Most of us in Britain had never heard the term hockey mom before last weekend. And many probably still don't realise that hockey refers to ice hockey not the sport traditionally played on a field at posh girls' schools. In Britain, you would say ice hockey if you meant the rink sport. And there's no need to say field hockey or hockey with a ball (as Russians say), as that's the default meaning if you just say hockey.
I've just googled hockey mom, and am still not entirely sure I've grasped all the nuances, but I can't think of the equivalent in British English. We'd probably say 'pushy parents', but that's a negative term. Hockey moms, I presume, are prepared to drive their children to games, bake cakes for visiting teams and support or console their kids through the highs and lows of winning and losing. I imagine they are proud, fiercely protective and assertive. And competitive too! I got a taste for the rivalry between soccer moms and hockey moms just by a simple internet search.

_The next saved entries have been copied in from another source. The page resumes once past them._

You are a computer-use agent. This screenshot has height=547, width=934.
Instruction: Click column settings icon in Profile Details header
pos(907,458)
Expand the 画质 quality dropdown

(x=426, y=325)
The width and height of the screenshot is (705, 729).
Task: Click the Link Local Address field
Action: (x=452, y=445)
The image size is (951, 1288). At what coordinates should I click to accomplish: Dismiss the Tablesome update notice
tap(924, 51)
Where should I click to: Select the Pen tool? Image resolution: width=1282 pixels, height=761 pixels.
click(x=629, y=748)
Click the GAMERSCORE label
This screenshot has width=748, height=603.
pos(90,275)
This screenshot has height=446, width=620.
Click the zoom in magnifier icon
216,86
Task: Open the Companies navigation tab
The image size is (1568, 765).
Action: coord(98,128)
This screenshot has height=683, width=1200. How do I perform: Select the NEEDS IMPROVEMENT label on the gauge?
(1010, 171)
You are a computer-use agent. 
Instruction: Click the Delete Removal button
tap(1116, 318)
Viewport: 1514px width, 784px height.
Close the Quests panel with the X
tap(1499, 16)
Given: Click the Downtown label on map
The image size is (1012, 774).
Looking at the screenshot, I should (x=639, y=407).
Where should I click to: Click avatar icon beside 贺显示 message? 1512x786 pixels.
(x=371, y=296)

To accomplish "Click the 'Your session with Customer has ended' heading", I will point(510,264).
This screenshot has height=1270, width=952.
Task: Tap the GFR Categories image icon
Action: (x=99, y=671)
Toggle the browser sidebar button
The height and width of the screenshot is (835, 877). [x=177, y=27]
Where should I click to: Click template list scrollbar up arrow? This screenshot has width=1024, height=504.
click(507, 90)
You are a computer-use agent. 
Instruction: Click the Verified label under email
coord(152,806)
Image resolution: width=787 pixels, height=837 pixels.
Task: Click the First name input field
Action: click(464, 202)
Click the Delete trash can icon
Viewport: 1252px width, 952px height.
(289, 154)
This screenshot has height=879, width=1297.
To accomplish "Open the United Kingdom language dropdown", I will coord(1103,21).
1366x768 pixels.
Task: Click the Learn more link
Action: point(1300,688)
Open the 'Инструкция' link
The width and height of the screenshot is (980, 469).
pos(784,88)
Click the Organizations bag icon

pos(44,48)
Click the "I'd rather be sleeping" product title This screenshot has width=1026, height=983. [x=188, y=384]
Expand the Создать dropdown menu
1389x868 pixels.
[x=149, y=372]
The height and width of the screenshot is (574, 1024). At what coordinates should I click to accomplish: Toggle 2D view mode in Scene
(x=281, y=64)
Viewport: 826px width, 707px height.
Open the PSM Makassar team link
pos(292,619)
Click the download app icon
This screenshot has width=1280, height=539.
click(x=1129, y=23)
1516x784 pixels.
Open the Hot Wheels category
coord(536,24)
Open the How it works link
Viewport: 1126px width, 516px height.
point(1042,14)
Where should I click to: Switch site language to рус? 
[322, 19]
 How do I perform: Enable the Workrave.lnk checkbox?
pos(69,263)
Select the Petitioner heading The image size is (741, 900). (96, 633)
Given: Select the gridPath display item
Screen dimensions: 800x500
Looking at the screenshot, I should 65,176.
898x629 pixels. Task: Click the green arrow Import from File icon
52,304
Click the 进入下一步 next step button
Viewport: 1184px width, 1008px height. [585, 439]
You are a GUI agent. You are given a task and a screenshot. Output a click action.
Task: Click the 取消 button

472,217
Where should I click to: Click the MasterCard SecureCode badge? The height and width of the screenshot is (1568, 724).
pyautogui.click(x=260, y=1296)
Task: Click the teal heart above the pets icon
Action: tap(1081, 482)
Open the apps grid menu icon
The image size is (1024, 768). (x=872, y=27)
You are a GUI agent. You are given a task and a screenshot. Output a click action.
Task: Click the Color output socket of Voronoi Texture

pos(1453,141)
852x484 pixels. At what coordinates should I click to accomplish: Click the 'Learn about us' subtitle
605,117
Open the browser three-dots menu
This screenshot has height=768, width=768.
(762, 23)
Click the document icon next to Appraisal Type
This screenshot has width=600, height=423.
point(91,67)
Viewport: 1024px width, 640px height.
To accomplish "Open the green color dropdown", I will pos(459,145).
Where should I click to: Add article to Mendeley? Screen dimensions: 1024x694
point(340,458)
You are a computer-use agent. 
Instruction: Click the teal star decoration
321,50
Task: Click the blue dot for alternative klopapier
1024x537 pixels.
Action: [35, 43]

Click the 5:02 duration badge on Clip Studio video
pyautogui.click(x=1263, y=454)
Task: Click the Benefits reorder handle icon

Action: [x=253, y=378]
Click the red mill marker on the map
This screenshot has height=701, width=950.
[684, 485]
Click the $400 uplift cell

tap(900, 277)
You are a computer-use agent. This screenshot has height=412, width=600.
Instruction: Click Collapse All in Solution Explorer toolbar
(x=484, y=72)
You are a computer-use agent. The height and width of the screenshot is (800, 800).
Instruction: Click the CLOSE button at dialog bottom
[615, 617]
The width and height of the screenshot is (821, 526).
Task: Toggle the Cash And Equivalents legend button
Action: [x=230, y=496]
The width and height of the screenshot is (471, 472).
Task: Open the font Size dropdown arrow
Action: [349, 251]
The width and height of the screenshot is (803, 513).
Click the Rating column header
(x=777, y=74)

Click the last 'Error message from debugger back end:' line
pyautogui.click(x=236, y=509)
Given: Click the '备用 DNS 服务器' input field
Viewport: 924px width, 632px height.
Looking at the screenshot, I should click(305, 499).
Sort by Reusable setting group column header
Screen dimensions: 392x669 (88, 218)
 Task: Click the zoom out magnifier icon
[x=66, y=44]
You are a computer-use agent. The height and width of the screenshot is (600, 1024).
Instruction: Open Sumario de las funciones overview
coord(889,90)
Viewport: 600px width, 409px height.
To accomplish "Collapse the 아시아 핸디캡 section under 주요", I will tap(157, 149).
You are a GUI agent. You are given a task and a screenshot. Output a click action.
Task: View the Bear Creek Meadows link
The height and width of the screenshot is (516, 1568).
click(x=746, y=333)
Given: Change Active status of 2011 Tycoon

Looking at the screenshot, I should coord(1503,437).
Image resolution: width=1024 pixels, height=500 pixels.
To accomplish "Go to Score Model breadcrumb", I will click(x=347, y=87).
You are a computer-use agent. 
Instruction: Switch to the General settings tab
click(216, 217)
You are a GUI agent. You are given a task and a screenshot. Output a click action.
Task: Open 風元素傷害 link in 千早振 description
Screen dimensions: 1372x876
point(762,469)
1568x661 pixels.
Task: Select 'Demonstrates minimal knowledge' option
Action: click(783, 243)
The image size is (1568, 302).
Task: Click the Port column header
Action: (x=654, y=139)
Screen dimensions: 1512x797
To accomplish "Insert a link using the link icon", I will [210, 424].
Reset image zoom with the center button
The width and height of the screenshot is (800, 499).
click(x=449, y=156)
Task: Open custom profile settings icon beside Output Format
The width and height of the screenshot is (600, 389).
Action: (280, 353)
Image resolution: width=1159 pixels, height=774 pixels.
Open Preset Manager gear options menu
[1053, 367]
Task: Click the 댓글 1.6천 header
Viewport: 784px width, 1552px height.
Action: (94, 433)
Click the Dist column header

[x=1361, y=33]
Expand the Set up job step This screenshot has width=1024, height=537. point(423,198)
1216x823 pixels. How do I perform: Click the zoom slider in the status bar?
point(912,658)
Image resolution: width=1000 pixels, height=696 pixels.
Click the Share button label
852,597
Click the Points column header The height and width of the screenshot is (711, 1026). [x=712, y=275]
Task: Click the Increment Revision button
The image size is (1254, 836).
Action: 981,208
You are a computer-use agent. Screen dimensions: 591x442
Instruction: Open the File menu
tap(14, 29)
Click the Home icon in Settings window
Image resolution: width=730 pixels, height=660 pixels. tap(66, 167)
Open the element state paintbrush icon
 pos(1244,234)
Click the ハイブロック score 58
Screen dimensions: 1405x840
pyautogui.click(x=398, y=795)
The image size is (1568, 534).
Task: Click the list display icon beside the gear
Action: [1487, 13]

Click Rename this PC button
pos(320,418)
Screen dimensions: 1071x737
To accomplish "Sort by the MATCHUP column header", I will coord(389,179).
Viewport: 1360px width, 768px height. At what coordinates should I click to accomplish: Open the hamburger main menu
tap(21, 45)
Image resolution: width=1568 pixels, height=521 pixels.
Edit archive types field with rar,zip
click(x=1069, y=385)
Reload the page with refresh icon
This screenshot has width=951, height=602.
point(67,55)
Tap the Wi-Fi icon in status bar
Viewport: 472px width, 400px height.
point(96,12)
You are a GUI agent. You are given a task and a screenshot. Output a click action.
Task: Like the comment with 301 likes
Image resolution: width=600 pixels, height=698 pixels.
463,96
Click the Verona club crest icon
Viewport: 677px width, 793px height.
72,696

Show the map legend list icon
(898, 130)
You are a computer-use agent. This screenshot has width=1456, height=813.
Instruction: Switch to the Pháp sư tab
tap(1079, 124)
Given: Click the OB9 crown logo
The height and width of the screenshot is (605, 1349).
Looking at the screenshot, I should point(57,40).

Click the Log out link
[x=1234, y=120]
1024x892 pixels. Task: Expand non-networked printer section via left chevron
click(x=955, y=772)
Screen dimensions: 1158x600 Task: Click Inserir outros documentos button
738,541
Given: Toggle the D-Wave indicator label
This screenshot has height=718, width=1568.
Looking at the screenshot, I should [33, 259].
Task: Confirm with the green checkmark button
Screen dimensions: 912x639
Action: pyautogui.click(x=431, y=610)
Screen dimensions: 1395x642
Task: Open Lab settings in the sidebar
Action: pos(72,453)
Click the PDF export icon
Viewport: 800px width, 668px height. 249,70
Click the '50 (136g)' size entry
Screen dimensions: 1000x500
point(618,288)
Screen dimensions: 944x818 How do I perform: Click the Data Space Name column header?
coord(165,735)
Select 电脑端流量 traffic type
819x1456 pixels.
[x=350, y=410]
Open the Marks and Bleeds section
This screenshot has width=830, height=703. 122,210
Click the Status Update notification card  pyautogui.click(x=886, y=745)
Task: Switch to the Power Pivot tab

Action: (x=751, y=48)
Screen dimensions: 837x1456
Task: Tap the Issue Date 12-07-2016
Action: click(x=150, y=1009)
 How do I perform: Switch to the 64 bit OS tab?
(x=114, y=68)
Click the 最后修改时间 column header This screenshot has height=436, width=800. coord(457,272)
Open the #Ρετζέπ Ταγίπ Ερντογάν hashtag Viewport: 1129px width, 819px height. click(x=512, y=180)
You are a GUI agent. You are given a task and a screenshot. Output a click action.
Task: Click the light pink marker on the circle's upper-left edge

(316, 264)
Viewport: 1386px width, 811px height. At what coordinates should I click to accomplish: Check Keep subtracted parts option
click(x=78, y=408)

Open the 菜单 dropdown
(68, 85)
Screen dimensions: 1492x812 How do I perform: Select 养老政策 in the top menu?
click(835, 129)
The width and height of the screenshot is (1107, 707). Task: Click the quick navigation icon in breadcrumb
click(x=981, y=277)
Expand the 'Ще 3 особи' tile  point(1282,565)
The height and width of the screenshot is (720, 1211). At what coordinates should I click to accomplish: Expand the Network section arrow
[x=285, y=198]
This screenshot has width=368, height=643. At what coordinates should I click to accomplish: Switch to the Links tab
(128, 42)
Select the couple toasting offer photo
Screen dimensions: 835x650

Of course, I watched my children play sport too when they were in school (netball, hockey, football, rugby, cricket and tennis, depending on season) and baked cakes. But I don't recall ever defining myself or the other mums by those activities. Certainly there is a minority of parents who take the whole thing far too seriously, challenging the ref's decisions and scheming and wangling to get their child in the team, but it's not just mums. A new sitcom has just started on BBC2 called The Cup, and it is about the pushy parents (dads mainly, I think) of an under-11 football team. Note that in Britain we regard the subject as comedy material!
There's a phrase in British English, jolly hockey sticks - used mostly as an adjective (as in 'she's a jolly-hockey-sticks type') and a not very complimentary one at that! It harks back to the days when hockey was associated with girls' grammar or fee-paying schools and evokes the qualities of tenacity, fortitude, grit, grinning and bearing it, making the best of things, putting on a brave face (everything must always be jolly!). The schoolgirls in Enid Blyton's stories typify the attitude. Joyce Grenfell, a popular comic actress of the 1960s, famous for her comic monologues, had a jolly-hockey-sticks image.
It's a shame that it's a derogatory term nowadays. It is rather dated, but it symbolises strong, independent and self-assured women - just like America's hockey moms, in fact.